◆ **Actions to take**:
A - Answer these questions from the article on COVID in California's Central Valley, one answer per line, marked the same way:
(i) By what percentage did California's cases fall for the week ending Sunday?
(ii) What have ambulance crews in Fresno County stopped doing?
(iii) Where does Kings County rank statewide for its vaccination rate?
B - Sum up the article on COVID in California's Central Valley in two sentences.
C - According to the article on COVID in California's Central Valley, why is the Central Valley still being hit hard by the Delta variant when cases are falling in most of the state? Answer in one or two sentences.

California’s Central Valley is Still Being Hammered by COVID

Across most of California, coronavirus cases are plummeting. California added 32,566 cases for the week ending Sunday, a decline of 24.5%. Declines were even steeper in San Bernardino, Riverside, and Sacramento counties.

But things look very different in the state’s Central Valley. The region is still being hammered by the Delta variant thanks in large part to lower vaccination rates.

In Fresno County, understaffed hospitals have been so clogged that ambulance crews have stopped transporting people unless they have a life-threatening emergency.

In Tulare County, a Visalia hospital — which has been treating more COVID-19 patients in recent days than any other medical facility in the state — declared an internal disaster last week on a day 51 patients in the emergency room waited for a bed to open up.

And this week, sparsely populated Kings County, which has one of California’s lowest vaccination rates, had one of the state’s highest per capita COVID-19 hospitalization rates. — Los Angeles Times 

The San Joaquin Valley experienced the state’s highest rate of COVID-19 hospitalizations this week. Kings County, which has the third worst vaccination rate statewide, is the leading county for hospitalizations per capita.

Gov. Gavin Newsom recently visited the region to urge vaccine-hesitant residents to get their vaccines and/or boosters before winter when California is fearing a possible surge.

◆ **Data under study**:
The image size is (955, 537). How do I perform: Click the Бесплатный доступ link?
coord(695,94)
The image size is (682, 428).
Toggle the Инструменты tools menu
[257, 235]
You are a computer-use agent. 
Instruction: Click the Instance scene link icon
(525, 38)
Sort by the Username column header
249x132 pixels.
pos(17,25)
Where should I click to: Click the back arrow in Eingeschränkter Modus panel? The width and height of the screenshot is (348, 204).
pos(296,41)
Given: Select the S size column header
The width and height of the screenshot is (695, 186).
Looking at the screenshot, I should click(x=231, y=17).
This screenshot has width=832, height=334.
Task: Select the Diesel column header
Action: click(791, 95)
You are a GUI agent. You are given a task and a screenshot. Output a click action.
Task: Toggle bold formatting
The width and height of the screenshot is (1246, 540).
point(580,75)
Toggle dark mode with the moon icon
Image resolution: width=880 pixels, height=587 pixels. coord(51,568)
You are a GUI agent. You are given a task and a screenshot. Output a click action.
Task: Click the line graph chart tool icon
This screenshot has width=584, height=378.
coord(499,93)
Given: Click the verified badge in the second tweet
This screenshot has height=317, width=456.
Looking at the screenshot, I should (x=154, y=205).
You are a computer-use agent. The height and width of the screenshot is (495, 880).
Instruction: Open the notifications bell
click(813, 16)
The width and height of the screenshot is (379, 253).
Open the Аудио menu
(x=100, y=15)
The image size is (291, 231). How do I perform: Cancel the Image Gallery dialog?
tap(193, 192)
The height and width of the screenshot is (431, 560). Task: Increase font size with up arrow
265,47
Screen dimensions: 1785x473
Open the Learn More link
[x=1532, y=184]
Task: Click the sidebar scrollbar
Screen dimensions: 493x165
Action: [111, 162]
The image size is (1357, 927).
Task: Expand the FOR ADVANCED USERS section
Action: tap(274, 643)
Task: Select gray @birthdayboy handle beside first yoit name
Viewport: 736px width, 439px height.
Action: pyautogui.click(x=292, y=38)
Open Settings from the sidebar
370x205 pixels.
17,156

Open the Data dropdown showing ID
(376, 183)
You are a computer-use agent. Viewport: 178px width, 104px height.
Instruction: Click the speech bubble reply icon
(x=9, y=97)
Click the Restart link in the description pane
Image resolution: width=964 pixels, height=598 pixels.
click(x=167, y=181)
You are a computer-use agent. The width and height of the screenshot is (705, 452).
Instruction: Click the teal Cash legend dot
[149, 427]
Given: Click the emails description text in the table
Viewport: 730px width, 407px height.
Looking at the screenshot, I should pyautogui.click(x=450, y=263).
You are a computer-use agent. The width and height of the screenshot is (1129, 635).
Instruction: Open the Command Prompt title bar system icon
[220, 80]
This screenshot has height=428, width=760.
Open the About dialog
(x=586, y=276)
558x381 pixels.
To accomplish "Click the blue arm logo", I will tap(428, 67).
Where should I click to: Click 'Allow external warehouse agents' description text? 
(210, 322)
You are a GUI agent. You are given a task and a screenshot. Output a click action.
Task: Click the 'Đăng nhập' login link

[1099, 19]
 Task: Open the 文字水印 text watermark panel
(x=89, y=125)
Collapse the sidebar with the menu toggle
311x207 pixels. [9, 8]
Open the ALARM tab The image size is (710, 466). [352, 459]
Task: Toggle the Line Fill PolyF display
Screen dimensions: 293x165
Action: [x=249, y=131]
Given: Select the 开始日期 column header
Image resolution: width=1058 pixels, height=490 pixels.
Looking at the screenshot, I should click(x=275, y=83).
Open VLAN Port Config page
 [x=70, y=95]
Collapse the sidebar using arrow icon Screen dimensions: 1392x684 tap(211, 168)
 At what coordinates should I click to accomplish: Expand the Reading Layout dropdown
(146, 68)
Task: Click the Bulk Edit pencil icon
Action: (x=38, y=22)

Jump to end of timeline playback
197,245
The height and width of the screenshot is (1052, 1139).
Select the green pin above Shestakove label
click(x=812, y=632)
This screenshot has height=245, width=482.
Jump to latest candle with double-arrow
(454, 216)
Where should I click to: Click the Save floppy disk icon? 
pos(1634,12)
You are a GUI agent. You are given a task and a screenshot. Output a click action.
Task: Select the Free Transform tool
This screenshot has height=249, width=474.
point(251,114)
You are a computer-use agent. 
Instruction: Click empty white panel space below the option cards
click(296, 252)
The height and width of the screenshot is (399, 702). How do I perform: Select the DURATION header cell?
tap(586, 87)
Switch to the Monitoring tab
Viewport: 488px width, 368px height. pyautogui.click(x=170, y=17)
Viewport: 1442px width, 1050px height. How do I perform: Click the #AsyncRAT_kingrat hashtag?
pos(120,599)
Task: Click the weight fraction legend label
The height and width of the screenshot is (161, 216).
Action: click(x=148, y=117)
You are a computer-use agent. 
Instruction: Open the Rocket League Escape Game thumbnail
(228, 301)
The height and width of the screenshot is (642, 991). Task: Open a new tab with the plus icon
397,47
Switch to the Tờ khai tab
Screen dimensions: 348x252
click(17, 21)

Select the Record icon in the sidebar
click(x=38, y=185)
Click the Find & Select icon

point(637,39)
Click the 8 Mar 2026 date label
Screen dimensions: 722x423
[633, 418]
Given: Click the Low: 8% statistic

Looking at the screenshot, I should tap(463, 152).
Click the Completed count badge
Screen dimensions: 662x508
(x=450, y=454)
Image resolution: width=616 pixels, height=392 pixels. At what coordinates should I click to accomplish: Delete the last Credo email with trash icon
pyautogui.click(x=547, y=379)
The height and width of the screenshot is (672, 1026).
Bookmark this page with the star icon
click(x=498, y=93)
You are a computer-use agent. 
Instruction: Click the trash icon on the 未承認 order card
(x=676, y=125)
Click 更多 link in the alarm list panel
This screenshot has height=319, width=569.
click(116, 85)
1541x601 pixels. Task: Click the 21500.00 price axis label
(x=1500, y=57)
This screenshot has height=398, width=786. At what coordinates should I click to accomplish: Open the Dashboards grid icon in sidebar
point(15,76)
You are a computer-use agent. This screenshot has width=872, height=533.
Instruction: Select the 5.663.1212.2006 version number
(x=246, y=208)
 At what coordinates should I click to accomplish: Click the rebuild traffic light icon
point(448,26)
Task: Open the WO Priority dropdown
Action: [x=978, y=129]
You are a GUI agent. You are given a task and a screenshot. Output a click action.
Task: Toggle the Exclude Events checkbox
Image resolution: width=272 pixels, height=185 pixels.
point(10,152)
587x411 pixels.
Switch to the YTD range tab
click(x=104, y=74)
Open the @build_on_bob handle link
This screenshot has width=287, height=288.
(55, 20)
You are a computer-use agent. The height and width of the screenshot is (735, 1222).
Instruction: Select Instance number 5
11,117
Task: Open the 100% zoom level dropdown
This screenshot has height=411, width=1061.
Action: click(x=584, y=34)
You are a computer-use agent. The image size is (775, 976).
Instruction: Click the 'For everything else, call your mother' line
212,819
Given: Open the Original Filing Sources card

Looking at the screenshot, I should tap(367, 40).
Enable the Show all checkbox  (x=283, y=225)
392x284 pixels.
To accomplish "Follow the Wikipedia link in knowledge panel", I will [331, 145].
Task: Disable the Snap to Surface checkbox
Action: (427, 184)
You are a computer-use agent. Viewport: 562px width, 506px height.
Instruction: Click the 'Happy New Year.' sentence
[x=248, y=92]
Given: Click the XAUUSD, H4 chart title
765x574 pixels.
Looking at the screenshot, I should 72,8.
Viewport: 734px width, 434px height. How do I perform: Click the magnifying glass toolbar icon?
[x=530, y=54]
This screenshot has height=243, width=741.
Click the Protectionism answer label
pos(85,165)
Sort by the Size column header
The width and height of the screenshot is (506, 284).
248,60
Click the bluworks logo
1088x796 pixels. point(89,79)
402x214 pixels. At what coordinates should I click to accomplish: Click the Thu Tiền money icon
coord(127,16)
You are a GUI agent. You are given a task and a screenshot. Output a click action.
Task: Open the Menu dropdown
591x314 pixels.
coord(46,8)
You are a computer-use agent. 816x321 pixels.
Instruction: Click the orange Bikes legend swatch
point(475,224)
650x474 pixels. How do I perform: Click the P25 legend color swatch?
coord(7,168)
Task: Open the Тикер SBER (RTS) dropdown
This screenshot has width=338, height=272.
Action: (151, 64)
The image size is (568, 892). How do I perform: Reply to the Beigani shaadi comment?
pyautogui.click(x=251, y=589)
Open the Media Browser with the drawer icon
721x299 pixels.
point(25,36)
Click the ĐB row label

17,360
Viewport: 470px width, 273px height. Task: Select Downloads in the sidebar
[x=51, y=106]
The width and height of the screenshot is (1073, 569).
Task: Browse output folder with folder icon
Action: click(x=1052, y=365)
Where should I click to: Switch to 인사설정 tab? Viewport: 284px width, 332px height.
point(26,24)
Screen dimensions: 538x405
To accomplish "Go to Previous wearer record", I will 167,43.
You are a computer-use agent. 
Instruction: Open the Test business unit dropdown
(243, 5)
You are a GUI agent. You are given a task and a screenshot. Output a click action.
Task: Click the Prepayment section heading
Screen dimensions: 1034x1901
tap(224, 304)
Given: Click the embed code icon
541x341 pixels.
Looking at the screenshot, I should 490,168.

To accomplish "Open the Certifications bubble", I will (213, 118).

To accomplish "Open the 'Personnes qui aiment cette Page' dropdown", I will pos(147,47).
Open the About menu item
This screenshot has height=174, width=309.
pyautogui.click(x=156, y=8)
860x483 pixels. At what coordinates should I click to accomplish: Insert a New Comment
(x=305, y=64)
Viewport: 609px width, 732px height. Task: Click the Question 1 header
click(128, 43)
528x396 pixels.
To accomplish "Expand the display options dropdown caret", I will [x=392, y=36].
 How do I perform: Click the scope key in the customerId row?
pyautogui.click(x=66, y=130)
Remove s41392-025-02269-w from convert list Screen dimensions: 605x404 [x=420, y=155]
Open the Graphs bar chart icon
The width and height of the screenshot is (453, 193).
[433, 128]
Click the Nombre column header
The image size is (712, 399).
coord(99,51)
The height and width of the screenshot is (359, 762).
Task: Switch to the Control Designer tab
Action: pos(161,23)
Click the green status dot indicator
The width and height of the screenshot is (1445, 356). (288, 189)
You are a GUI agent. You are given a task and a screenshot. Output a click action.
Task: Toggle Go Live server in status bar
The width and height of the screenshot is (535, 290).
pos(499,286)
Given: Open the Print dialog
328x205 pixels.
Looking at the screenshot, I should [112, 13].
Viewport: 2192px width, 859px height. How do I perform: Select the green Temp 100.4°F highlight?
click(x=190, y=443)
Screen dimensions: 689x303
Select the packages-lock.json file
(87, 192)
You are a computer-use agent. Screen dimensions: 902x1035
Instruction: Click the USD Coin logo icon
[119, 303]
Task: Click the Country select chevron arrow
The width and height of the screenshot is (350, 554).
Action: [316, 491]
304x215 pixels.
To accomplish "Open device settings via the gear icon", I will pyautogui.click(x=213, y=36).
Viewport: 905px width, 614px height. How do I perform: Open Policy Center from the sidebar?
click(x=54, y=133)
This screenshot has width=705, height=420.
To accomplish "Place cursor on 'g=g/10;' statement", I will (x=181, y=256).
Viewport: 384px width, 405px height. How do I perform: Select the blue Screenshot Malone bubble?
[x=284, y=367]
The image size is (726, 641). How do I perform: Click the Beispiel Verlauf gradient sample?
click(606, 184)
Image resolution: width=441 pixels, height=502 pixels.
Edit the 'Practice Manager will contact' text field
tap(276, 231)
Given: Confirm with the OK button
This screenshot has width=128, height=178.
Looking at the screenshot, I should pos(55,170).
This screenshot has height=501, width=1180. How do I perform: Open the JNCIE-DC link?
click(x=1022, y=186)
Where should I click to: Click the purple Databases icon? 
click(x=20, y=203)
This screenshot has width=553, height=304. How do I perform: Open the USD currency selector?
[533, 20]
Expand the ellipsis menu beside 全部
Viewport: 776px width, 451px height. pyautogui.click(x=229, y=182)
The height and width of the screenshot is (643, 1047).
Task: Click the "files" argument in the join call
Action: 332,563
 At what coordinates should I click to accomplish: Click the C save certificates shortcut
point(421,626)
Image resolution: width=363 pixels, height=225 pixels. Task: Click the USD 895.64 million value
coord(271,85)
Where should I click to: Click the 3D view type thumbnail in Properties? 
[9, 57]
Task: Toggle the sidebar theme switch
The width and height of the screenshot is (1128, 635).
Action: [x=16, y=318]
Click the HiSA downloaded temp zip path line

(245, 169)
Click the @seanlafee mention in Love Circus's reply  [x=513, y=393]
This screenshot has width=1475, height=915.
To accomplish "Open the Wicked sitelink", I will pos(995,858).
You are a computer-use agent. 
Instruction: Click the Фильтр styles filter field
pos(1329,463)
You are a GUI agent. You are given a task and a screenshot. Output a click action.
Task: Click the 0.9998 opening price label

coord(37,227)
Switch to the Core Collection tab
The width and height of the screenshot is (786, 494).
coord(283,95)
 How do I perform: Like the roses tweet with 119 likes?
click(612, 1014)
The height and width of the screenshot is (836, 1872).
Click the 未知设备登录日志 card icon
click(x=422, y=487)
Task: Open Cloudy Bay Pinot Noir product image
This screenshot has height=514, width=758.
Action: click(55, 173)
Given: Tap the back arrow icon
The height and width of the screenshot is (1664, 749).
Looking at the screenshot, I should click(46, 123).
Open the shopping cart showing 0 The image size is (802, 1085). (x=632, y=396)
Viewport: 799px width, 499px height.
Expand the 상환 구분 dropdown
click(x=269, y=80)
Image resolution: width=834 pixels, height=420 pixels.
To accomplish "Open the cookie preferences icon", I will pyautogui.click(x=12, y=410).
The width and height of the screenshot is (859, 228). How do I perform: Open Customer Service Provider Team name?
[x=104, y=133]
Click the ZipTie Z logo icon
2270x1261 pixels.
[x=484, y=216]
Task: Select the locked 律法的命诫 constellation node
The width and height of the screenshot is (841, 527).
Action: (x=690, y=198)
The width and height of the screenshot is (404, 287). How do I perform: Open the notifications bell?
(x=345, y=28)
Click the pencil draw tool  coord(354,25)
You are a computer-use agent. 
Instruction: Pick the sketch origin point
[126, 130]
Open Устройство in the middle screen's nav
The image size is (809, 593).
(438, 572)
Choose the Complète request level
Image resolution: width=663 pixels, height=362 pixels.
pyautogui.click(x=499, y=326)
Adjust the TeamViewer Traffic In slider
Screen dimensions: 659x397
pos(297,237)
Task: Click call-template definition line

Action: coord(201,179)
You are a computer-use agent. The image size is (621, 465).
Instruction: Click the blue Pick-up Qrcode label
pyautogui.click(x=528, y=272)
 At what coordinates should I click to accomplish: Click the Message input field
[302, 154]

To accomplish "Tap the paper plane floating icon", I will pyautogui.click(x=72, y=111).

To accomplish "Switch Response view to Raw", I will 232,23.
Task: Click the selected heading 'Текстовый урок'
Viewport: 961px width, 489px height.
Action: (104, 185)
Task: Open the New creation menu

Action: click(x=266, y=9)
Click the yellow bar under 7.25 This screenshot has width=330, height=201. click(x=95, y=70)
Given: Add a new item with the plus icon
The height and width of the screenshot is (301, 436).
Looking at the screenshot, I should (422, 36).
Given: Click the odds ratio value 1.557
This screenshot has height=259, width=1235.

◆ **Results of the tasks**:
A -
(i) 24.5%
(ii) Transporting people unless they have a life-threatening emergency.
(iii) It has the third worst vaccination rate.

B - While coronavirus cases are dropping fast across most of California, the Central Valley is still being hit hard by the Delta variant. Its hospitals are overwhelmed, Kings County leads the state in hospitalizations per capita, and Gov. Gavin Newsom visited to urge residents to get vaccines or boosters before a feared winter surge.

C - The region is still being hammered by the Delta variant largely because of its lower vaccination rates.